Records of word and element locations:
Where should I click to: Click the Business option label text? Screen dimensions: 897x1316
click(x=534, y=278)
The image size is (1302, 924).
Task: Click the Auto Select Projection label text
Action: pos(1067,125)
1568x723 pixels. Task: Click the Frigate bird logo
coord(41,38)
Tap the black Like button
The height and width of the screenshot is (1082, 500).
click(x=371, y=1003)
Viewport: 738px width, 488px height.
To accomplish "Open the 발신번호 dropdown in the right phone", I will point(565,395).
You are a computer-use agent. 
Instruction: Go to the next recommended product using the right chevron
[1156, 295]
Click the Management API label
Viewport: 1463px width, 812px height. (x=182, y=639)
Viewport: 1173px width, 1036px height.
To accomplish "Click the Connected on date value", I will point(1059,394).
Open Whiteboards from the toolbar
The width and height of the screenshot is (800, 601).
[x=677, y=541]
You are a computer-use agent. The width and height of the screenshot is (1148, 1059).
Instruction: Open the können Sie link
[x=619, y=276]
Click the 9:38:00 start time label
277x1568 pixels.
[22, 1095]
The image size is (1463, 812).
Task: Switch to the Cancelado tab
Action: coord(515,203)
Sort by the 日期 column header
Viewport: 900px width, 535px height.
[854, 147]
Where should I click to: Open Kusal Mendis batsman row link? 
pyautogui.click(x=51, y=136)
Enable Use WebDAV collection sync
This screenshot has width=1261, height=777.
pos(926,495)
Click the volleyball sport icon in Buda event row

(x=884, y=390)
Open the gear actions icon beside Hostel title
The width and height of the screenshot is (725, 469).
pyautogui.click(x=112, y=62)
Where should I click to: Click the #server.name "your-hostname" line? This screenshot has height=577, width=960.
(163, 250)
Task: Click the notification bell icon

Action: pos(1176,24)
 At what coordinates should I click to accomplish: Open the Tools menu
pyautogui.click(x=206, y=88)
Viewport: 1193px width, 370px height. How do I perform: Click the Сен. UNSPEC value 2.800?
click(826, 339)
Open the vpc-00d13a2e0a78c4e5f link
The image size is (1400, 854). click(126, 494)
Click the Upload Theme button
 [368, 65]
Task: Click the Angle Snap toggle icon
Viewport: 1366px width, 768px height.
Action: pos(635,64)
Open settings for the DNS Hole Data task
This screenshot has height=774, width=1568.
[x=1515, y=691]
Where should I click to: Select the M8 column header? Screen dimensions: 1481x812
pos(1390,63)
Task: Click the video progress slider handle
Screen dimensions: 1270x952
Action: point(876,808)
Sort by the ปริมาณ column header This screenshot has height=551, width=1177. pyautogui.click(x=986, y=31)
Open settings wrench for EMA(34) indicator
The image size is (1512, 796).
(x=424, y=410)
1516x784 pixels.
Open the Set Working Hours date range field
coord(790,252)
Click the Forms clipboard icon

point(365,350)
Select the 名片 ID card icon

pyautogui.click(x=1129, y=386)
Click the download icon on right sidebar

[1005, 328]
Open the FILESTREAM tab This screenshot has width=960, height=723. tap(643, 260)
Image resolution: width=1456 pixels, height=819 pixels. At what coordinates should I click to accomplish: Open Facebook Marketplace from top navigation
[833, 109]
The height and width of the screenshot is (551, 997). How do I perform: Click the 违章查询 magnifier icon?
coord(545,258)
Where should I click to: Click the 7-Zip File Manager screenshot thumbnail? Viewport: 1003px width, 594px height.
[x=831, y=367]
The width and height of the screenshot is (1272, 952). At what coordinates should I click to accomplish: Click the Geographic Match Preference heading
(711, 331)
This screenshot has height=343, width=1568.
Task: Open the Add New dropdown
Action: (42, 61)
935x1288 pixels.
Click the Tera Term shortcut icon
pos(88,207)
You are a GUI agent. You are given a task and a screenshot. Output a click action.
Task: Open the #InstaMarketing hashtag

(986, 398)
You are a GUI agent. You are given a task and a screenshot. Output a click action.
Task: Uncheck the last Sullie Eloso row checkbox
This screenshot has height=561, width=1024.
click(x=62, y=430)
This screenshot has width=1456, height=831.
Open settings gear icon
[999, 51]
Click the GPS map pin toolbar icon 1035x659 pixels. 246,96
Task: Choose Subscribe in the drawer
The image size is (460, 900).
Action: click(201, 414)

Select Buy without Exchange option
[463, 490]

Exercise aim:
Which lines of the material contain the string "Instruction"? Locate each one and copy it in full.

Solution:
Instruction: Go to the next recommended product using the right chevron
Instruction: Open the können Sie link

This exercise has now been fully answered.